> Aim
Reproduce the listing from the line with "Click the 87 value label" to the line with "Action: (550, 5)", substituting "Undo" for "Redo" and leaving all else unchanged.

> Records supplied
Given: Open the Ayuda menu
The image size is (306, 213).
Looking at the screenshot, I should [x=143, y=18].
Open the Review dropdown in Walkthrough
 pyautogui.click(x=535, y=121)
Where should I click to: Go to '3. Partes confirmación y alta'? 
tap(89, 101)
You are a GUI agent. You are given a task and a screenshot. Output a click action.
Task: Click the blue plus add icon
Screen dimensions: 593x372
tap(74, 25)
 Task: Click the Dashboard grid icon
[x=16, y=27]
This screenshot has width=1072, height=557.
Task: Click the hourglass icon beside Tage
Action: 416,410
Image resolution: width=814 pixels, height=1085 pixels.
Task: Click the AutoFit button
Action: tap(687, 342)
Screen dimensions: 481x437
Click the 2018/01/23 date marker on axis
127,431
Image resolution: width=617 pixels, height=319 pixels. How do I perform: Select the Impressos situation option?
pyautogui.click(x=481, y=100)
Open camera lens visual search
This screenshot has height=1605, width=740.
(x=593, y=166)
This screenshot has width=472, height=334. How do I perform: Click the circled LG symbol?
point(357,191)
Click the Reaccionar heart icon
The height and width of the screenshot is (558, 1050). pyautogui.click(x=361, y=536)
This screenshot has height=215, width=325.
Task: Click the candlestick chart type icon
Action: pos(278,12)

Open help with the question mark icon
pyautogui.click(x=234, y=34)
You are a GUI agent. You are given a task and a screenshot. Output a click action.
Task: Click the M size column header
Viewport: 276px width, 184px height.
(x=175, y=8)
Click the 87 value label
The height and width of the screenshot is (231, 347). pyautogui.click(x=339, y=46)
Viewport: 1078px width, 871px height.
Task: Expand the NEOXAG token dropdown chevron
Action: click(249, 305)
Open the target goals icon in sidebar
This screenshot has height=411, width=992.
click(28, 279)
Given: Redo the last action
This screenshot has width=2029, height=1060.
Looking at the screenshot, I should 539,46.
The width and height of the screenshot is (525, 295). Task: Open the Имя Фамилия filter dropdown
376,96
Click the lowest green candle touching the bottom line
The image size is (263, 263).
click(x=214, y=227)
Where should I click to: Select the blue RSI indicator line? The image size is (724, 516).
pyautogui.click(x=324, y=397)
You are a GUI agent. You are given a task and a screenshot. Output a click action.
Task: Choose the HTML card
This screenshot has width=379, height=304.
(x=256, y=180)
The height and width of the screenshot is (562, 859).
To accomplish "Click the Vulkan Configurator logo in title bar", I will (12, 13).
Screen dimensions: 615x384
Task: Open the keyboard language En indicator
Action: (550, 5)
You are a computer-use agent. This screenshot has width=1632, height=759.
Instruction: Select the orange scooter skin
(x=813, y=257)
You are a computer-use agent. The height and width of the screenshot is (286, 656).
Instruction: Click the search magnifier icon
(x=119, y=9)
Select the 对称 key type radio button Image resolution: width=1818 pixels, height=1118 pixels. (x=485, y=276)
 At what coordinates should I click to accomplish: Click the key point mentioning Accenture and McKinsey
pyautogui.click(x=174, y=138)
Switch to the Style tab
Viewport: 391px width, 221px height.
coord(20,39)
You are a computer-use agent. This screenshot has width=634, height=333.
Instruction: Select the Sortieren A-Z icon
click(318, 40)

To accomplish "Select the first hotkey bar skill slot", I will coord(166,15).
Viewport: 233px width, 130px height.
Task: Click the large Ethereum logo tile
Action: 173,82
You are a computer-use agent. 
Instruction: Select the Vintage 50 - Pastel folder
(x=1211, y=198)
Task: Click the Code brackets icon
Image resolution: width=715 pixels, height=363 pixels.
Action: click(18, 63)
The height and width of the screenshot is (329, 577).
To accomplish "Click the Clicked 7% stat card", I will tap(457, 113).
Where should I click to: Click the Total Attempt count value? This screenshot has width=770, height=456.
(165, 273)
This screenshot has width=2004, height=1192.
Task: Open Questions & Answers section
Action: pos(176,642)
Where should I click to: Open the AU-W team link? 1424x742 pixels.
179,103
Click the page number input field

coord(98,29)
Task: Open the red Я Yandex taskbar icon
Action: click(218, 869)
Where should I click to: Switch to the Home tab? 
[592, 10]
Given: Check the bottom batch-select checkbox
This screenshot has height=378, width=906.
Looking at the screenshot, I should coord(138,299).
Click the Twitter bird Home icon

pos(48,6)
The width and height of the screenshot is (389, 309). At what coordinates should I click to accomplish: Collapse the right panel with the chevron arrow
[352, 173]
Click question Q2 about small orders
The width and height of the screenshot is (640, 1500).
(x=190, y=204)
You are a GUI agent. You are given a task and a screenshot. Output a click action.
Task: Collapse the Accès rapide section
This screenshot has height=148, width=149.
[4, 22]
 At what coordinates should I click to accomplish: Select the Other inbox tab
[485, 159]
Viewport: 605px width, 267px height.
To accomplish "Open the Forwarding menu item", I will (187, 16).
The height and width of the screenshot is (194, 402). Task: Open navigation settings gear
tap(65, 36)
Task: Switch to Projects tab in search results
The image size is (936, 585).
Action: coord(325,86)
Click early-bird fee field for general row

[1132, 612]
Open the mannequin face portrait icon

> Reply
Click the 87 value label
The height and width of the screenshot is (231, 347). pyautogui.click(x=339, y=46)
Viewport: 1078px width, 871px height.
Task: Expand the NEOXAG token dropdown chevron
Action: click(249, 305)
Open the target goals icon in sidebar
This screenshot has height=411, width=992.
click(28, 279)
Given: Undo the last action
This screenshot has width=2029, height=1060.
Looking at the screenshot, I should 539,46.
The width and height of the screenshot is (525, 295). Task: Open the Имя Фамилия filter dropdown
376,96
Click the lowest green candle touching the bottom line
The image size is (263, 263).
click(x=214, y=227)
Where should I click to: Select the blue RSI indicator line? The image size is (724, 516).
pyautogui.click(x=324, y=397)
You are a GUI agent. You are given a task and a screenshot. Output a click action.
Task: Choose the HTML card
This screenshot has width=379, height=304.
(x=256, y=180)
The height and width of the screenshot is (562, 859).
To accomplish "Click the Vulkan Configurator logo in title bar", I will (12, 13).
Screen dimensions: 615x384
Task: Open the keyboard language En indicator
Action: (550, 5)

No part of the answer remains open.